Commentary by Albert R. Hunt

June 16 (Bloomberg) -- There are three types of U.S. presidential elections: landslides, comfortable margins and squeakers. With 20 weeks to go, this one isn't going to be a landslide, though it starts with a decided tilt toward Barack Obama.

Looking at the national surveys over the last week and polls in the dozen or so most-competitive states, and factoring in the underlying fundamentals -- history, the economy, war and an unpopular incumbent -- the professional bettors are smartly putting the early money on the Democratic nominee.

There are four emerging elements that can shape, or reshape, this race: the map, as it's called, or the Electoral College of states, which, as the world learned in 2000, decides the presidency; changing conditions or circumstances; the vice presidential decision, and what dominates the agenda this fall.

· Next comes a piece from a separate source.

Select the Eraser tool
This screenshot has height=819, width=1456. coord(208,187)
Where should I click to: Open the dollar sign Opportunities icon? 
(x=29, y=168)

Some American journalists love to focus on the state-by- state electoral breakdown, full of fancy-colored maps -- red for Republican, blue for Democrat -- that add little value. If a candidate wins the popular vote by 4 or 5 percentage points, there is no practical chance the Electoral College will go the other way; the map follows the voters.

However, in a razor-thin election -- 1960, 1968, 1976 and, of course, 2000, when Al Gore won the popular vote and lost the presidency because of the infamous Florida recount -- the map matters.

Both camps talk about expanding their party's universe this year, competing in states that used to be out of reach. Disregard most of that; if Senator John McCain, the presumptive Republican candidate, wins California or New Jersey or if Obama takes Texas or Georgia, it will be a landslide like 1964, 1972 or 1984.